**Work instruction**
Every line of the entries below from the one containing "[Twitter] (584, 2402)" to the one containing "17/12/2022 (275, 2448)", both ends included, must be written out exactly. No other line belongs in the answer.

**Collected data**
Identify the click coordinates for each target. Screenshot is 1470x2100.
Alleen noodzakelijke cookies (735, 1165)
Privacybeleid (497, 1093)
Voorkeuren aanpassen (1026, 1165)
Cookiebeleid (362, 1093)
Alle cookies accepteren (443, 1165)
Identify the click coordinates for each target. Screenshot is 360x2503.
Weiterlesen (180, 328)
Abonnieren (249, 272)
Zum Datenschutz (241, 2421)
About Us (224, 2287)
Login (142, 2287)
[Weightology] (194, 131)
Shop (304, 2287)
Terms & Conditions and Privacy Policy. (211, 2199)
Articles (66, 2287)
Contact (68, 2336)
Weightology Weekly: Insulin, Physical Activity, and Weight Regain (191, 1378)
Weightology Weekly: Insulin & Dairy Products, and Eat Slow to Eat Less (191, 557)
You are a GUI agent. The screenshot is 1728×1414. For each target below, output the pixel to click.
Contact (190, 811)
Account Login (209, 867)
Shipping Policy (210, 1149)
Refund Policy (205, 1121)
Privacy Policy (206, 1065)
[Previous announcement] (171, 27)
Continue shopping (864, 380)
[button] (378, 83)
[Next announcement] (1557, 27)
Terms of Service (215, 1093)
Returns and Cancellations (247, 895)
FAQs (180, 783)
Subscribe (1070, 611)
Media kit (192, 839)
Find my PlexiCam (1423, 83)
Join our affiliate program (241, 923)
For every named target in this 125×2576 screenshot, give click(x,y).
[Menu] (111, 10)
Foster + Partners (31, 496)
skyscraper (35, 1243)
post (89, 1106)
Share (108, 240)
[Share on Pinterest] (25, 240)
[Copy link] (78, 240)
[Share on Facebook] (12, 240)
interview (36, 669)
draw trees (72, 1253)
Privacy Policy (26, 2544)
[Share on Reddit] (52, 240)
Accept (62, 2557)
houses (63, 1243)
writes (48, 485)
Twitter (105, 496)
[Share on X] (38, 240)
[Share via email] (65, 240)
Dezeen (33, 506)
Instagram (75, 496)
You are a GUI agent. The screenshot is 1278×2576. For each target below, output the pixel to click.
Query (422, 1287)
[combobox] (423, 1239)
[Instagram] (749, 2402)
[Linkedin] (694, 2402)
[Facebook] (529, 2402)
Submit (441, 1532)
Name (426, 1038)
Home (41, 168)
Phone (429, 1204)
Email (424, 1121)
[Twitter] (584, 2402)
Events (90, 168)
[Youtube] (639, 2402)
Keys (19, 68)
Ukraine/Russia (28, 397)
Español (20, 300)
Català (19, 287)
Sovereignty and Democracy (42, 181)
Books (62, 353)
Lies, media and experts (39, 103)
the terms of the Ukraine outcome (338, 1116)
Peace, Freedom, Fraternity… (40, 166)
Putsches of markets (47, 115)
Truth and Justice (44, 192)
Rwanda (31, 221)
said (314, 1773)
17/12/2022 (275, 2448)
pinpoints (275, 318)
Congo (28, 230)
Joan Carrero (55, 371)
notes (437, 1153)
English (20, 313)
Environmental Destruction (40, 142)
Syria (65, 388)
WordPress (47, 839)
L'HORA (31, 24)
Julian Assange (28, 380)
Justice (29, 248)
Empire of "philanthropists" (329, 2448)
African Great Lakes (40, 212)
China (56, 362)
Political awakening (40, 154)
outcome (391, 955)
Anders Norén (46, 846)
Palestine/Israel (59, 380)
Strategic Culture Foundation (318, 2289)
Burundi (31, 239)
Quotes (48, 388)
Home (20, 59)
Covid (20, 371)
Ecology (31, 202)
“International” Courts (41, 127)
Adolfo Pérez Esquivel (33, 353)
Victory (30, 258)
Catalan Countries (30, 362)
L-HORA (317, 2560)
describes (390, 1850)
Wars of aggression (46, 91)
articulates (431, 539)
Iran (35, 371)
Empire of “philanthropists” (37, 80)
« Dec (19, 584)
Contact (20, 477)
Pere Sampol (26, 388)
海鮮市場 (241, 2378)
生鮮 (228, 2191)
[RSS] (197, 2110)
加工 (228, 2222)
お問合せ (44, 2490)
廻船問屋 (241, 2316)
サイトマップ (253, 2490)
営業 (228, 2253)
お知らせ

**Problem solution**
[Twitter] (584, 2402)
Events (90, 168)
[Youtube] (639, 2402)
Keys (19, 68)
Ukraine/Russia (28, 397)
Español (20, 300)
Català (19, 287)
Sovereignty and Democracy (42, 181)
Books (62, 353)
Lies, media and experts (39, 103)
the terms of the Ukraine outcome (338, 1116)
Peace, Freedom, Fraternity… (40, 166)
Putsches of markets (47, 115)
Truth and Justice (44, 192)
Rwanda (31, 221)
said (314, 1773)
17/12/2022 (275, 2448)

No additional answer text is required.